COMPLETE THE FOLLOWING:
(1) In the excerpt on thrombolysis trials for intraventricular hemorrhage, what dose and schedule of urokinase did both urokinase studies use?
(2) In the excerpt on thrombolysis trials for intraventricular hemorrhage, rewrite the passage between "The overall risk" and "selective outcome reporting.", inclusive, substituting "outcome raters" for "outcome assessors".

*** Opening EXCERPT ***

The urokinase and 2 multicenter rt-PA trials were limited to IVH patients with obstructive hydrocephalus with or without supratentorial ICH ≤ 30 ml. The 2 single-center rt-PA trials were limited to patients with aneurysmal SAH with IVH and obstructive hydrocephalus. The number of participants across the included studies ranged from 12 to 500. The urokinase trials included 14 participants in the urokinase group and 14 participants in the control group in total. The rt-PA trials included a total of 292 participants in the rt-PA group and 287 participants in the control group. Overall, the age between treatment arms across studies was similar. The sex distribution was similar between the treatment groups in 3 studies^{9, 17, 20}, while the male proportion in rt-PA group was about 2 fold greater than that in control group in 2 studies^{18, 19} and the reverse was true in 1 of the urokinase studies²¹.

Both of the urokinase studies compared urokinase (25000 IU of urokinase every 12 hours) with normal saline via EVD. Three of the 4 rt-PA studies compared rt-PA with normal saline via EVD, while the remaining study compared rt-PA via EVD with only EVD¹⁷. As Table 1 illustrates, the dose and frequency of rt-PA administration varied between the studies; from 1 mg to 3mg of rt-PA every 8 to 12 hours for a maximum of 5 to 12 doses.

Outcome data were reported at 30 days in 5 studies^{9, 17–20}, 3 months in 2 study^{9, 17}, 6 months in 3 studies^{9, 18, 21}; and 12 months in 1study¹⁷. Although the follow-up in CLEAR III trial extended to 12 months, the 1-year follow-up outcome data are yet to be reported.

Risk of bias within studies

The overall risk of bias was more than moderate across studies (Figure 2 A–B). None of the urokinase trials reported the details of allocation concealment and only one reported the details of random sequence generation²¹. Although both participants and outcome assessors were blinded and these trials reported no loss to follow-up or withdrawal, none of both trials included functional outcomes. Therefore, we categorized both trials as ‘high risk’ for selective outcome reporting.

Figure 2.

Figure 2 A. Risk of bias graph

Figure 2 B. Risk of bias summary

All the 4 rt-PA trials were randomized, but one trial didn’t report the details of random sequence generation or allocation concealment¹⁹. Another trial was not placebo-controlled and did not report the details of allocation concealment and blinding¹⁷. We categorized it as ‘high risk’ for allocation concealment and blinding of participants and personnel and as ‘unclear risk’ for blinding of outcome assessment. The other three trials were categorized as ‘low risk’ for blinding of participants and personnel, blinding of outcome assessment, incomplete outcome data, and selective outcome reporting^{9, 18, 19}.

Death and poor functional outcome (Primary outcome)

*** Closing EXCERPT ***
*** Opening SUPPLIED INFORMATION ***

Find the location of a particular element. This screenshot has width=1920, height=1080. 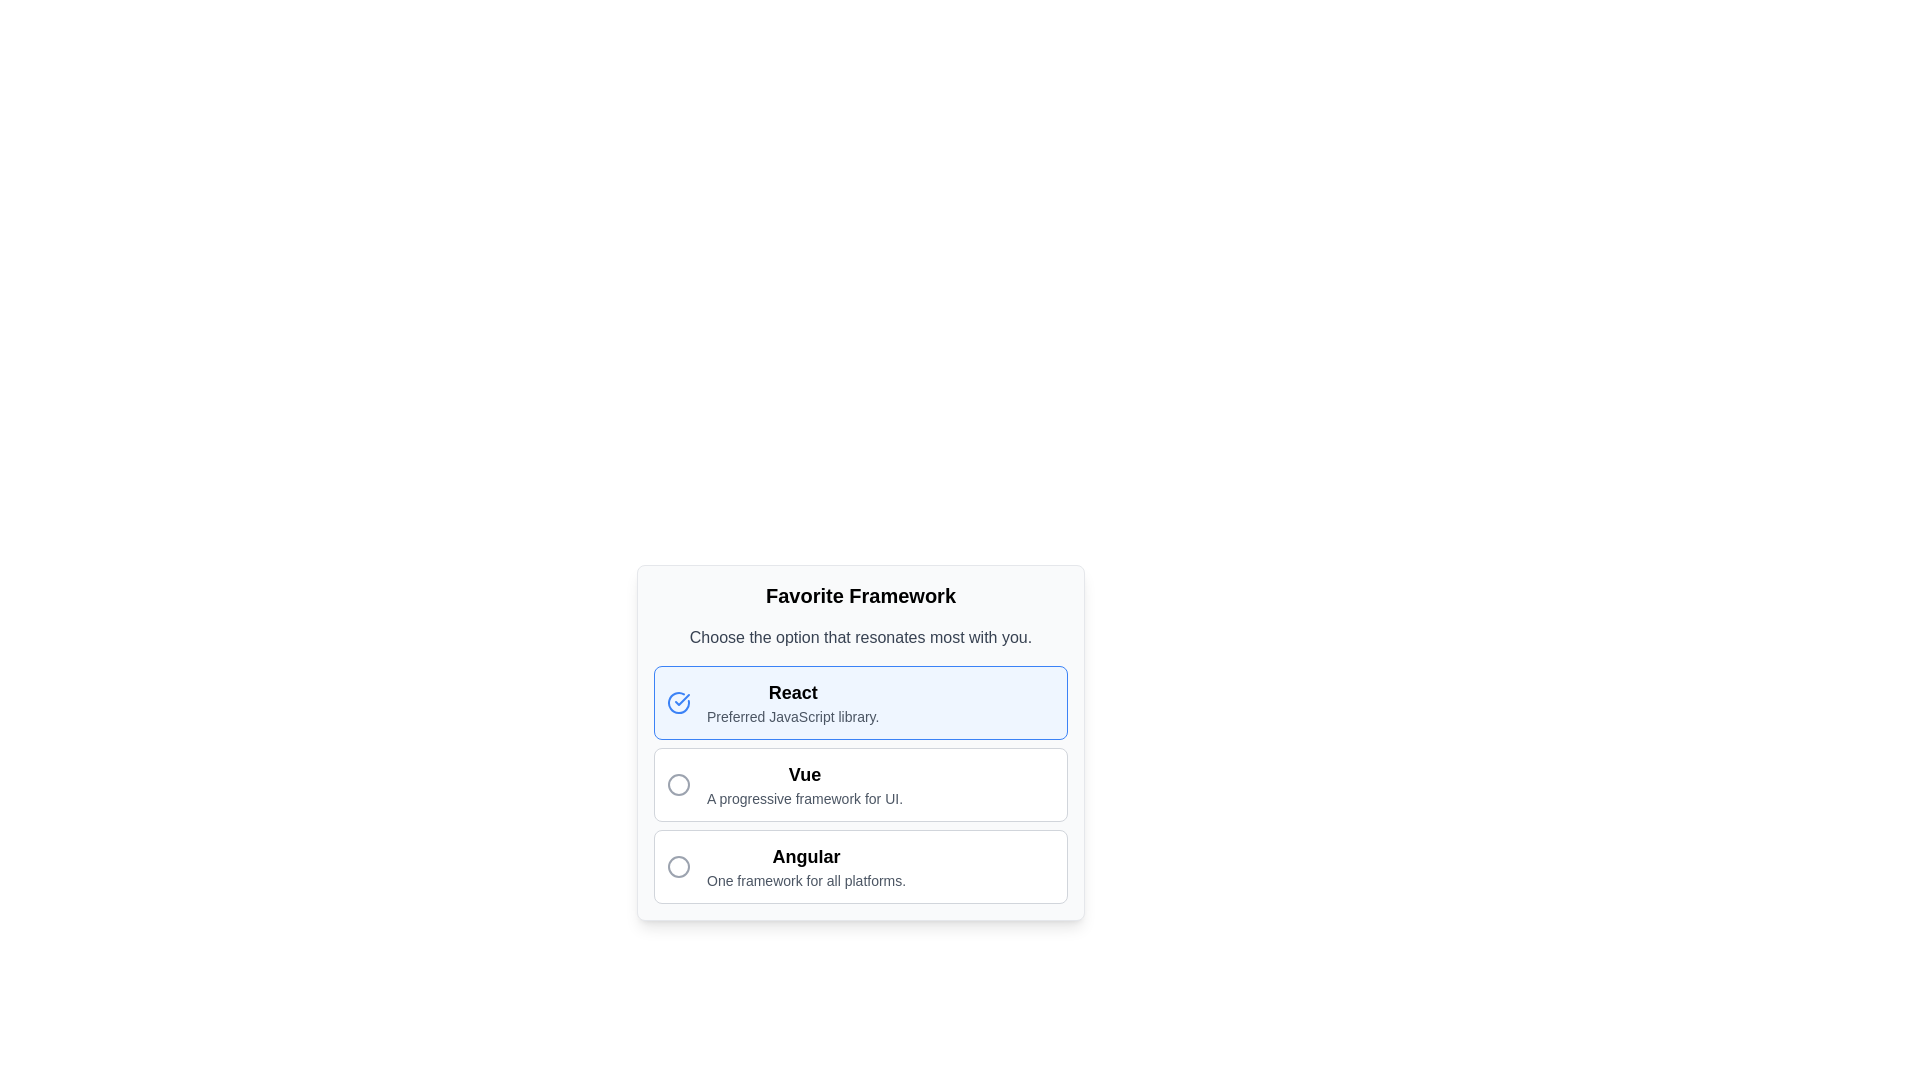

the selectable card representing the Angular framework, which is the third option in the list of frameworks under 'Favorite Framework.' is located at coordinates (806, 866). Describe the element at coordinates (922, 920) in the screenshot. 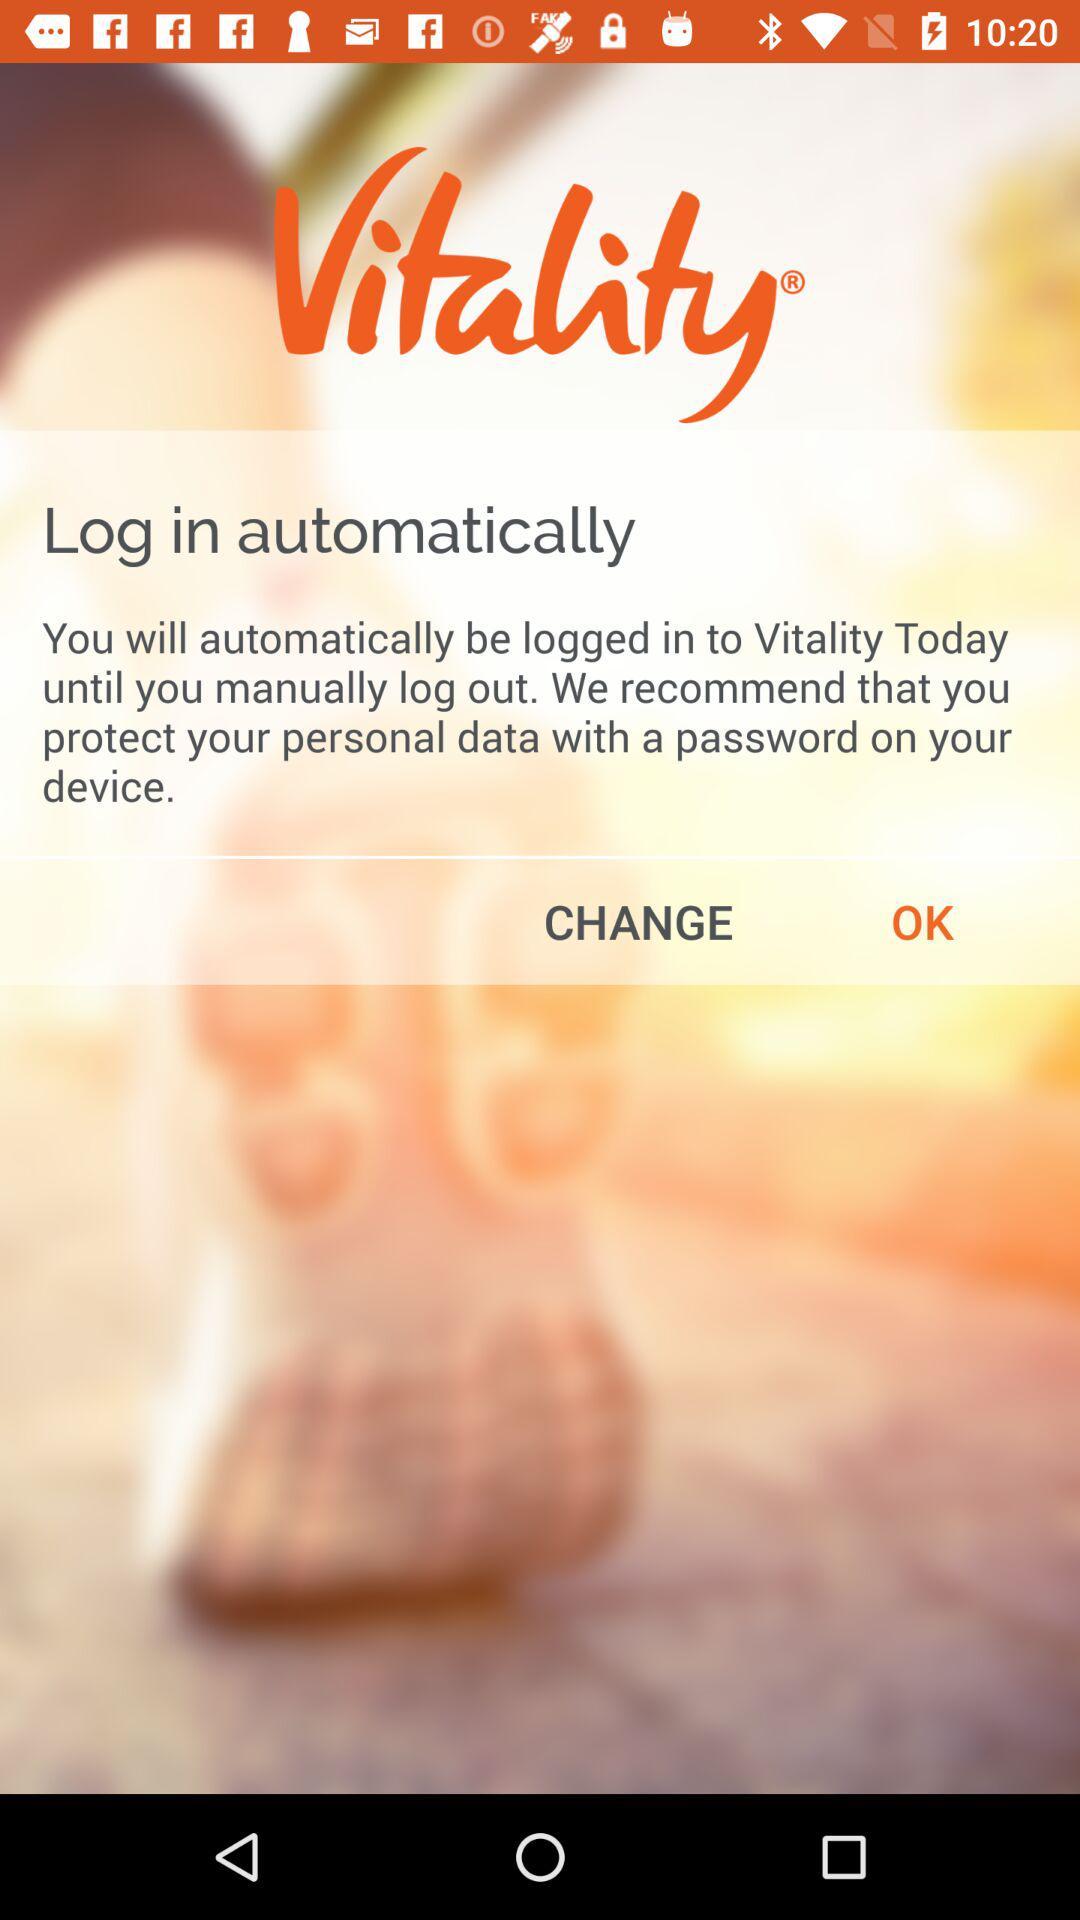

*** Closing SUPPLIED INFORMATION ***

SOLUTIONS TO EACH TASK:
(1) 25000 IU of urokinase every 12 hours

(2)
The overall risk of bias was more than moderate across studies (Figure 2 A–B). None of the urokinase trials reported the details of allocation concealment and only one reported the details of random sequence generation²¹. Although both participants and outcome raters were blinded and these trials reported no loss to follow-up or withdrawal, none of both trials included functional outcomes. Therefore, we categorized both trials as ‘high risk’ for selective outcome reporting.